Data in this exercise:
====

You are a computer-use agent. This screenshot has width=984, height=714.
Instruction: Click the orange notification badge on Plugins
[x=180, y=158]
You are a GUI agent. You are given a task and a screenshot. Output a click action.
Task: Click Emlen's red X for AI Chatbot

====

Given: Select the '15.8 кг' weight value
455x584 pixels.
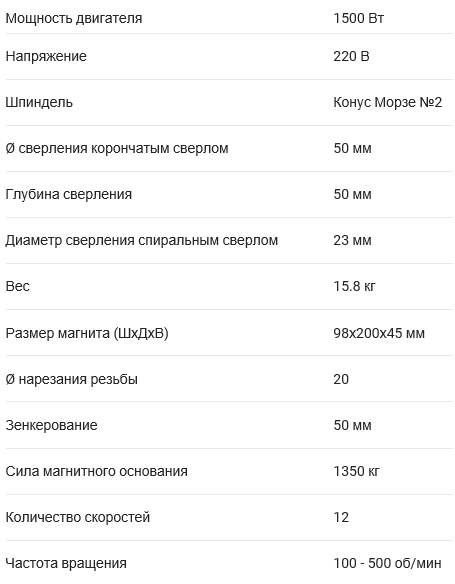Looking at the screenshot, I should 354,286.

====

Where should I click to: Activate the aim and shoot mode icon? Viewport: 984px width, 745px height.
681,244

====

Directions for this task:
Using the listing above, return word for word each line from the one that has "You are a computer-use" through the one that has "Task: Click Emlen's red X for AI Chatbot", and no line outside that range.

Solution to this exercise:
You are a computer-use agent. This screenshot has width=984, height=714.
Instruction: Click the orange notification badge on Plugins
[x=180, y=158]
You are a GUI agent. You are given a task and a screenshot. Output a click action.
Task: Click Emlen's red X for AI Chatbot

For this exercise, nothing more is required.